Sentenza Sentenza Cassazione Civile n. 21165 del 07/08/2019

Cassazione civile sez. lav., 07/08/2019, (ud. 04/07/2019, dep. 07/08/2019), n.21165

LA CORTE SUPREMA DI CASSAZIONE

SEZIONE LAVORO

Composta dagli Ill.mi Sigg.ri Magistrati:

Dott. NAPOLETANO Giuseppe – Presidente –

Dott. TORRICE Amelia – rel. Consigliere –

Dott. TRIA Lucia – Consigliere –

Dott. DI PAOLANTONIO Annalisa – Consigliere –

Dott. TRICOMI Irene – Consigliere –

ha pronunciato la seguente:

SENTENZA

sul ricorso 23168-2014 proposto da:

D.A., I.M.S.,

P.P.M., D.G., elettivamente domiciliate in ROMA, CORSO

D’ITALIA 102, presso lo studio dell’avvocato GIOVANNI PASQUALE

MOSCA, che le rappresenta e difende;

– ricorrente –

contro

MINISTERO DELL’ISTRUZIONE DELL’UNIVERSITA’ E DELLA RICERCA, C.F.

(OMISSIS), in persona del Ministro pro tempore, rappresentato e

difeso dall’AVVOCATURA GENERALE DELLO STATO presso i cui Uffici

domicilia in ROMA, ALLA VIA DEI PORTOGHESI 12;

– controricorrente –

avverso la sentenza n. 7294/2013 della CORTE D’APPELLO di ROMA,

depositata il 10/10/2013 R.G.N. 278/2010;

udita la relazione della causa svolta nella pubblica udienza del

04/07/2019 dal Consigliere Dott. AMELIA TORRICE;

udito il P.M. in persona del Sostituto Procuratore Generale Dott.

VISONA’ STEFANO, che ha concluso per il rigetto;

udito l’Avvocato ENRICA DUMONTEL per delega verbale Avvocato GIOVANNI

PASQUALE MOSCA.

Fatto

Fatti di causa

1. Il Tribunale di Roma aveva dichiarato l’inammissibilità delle domande proposte dalle odierne ricorrenti nei confronti del Ministero dell’Istruzione, dell’Università e della Ricerca, volte alla condanna di quest’ultimo al pagamento delle differenze retributive correlate all’accertamento giudiziale contenuto nelle sentenze passate in giudicato nn. 10714 e 10717 del 2006 pronunciate dal Tribunale di Roma.

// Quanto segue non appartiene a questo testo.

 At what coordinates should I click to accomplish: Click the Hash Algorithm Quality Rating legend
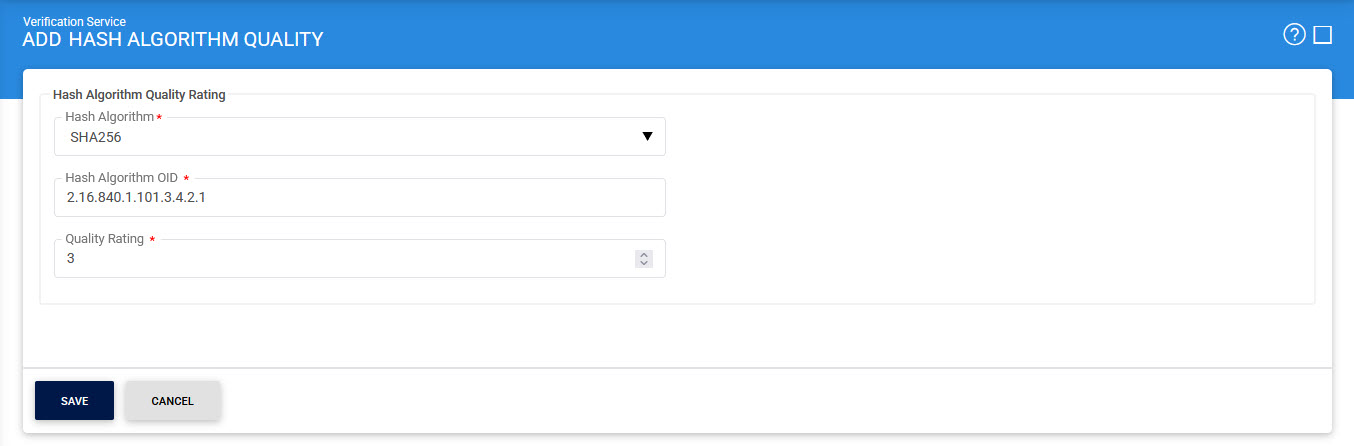[139, 95]
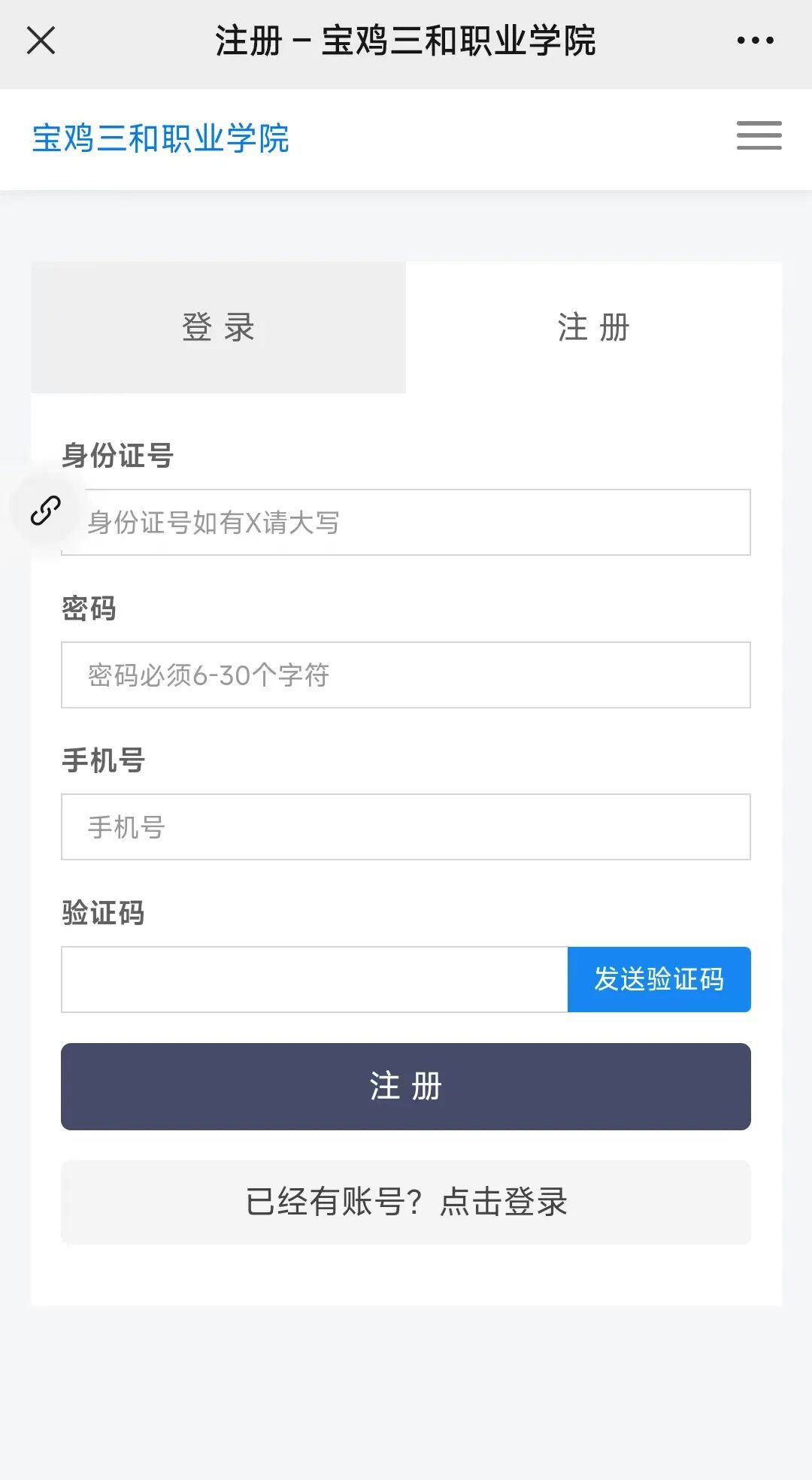Close the webview with the X icon

(x=41, y=41)
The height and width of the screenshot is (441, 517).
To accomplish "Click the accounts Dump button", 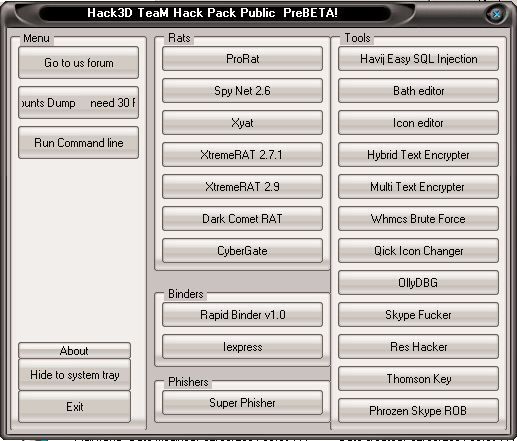I will pos(78,103).
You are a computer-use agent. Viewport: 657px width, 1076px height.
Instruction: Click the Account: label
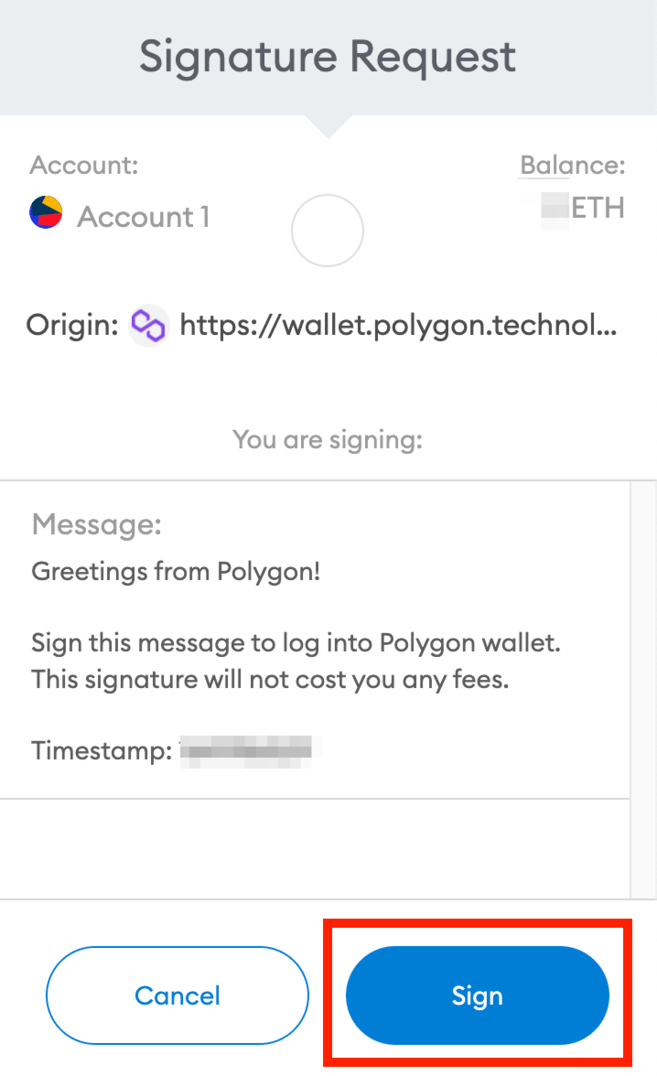[84, 165]
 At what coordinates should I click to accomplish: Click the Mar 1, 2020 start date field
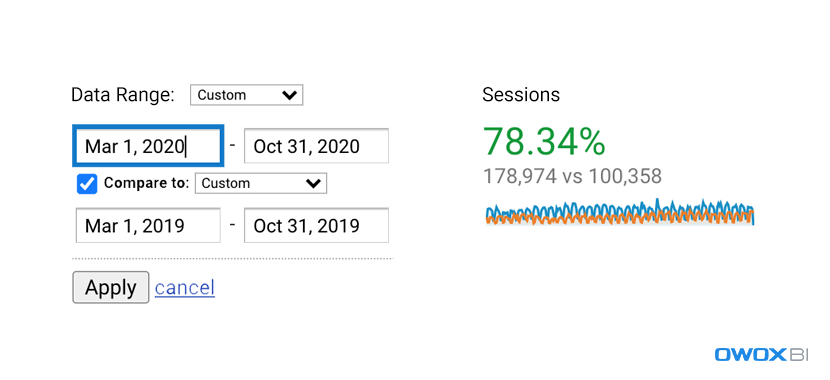[148, 146]
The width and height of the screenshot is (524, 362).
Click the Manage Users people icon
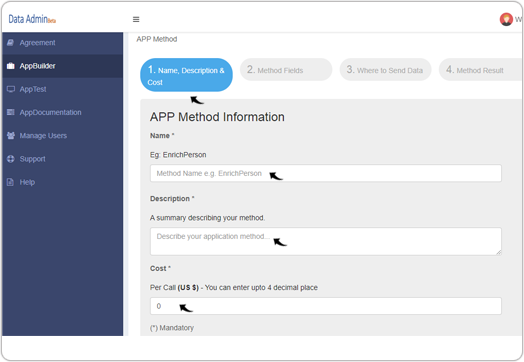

2. Con la sentenza indicata in epigrafe la Corte di Appello di Roma, in riforma della sentenza di primo grado, ha rigettato nel merito tali domande.

3. La Corte territoriale ha osservato che le sentenze poste a base delle rivendicazioni azionate con il ricorso introduttivo del giudizio avevano affermato il diritto delle odierne ricorrenti all’equiparazione del loro trattamento economico a quello dei dipendenti dell’ex ruolo ad esaurimento ma non avevano indicato a quale dei due profili del ruolo ad esaurimento – ispettori generali o direttori di divisione – il trattamento economico dovesse essere equiparato.

4. Rilevato che il Ministero, in ottemperanza ai giudicati, aveva provveduto al pagamento delle differenze retributive calcolandole con riferimento al trattamento economico dei direttori di divisione, la Corte territoriale ha ritenuto che nel ricorso introduttivo del giudizio non erano stati indicati gli elementi di fatto posti a base della rivendicazione relativa al trattamento retributivo proprio degli ispettori generali.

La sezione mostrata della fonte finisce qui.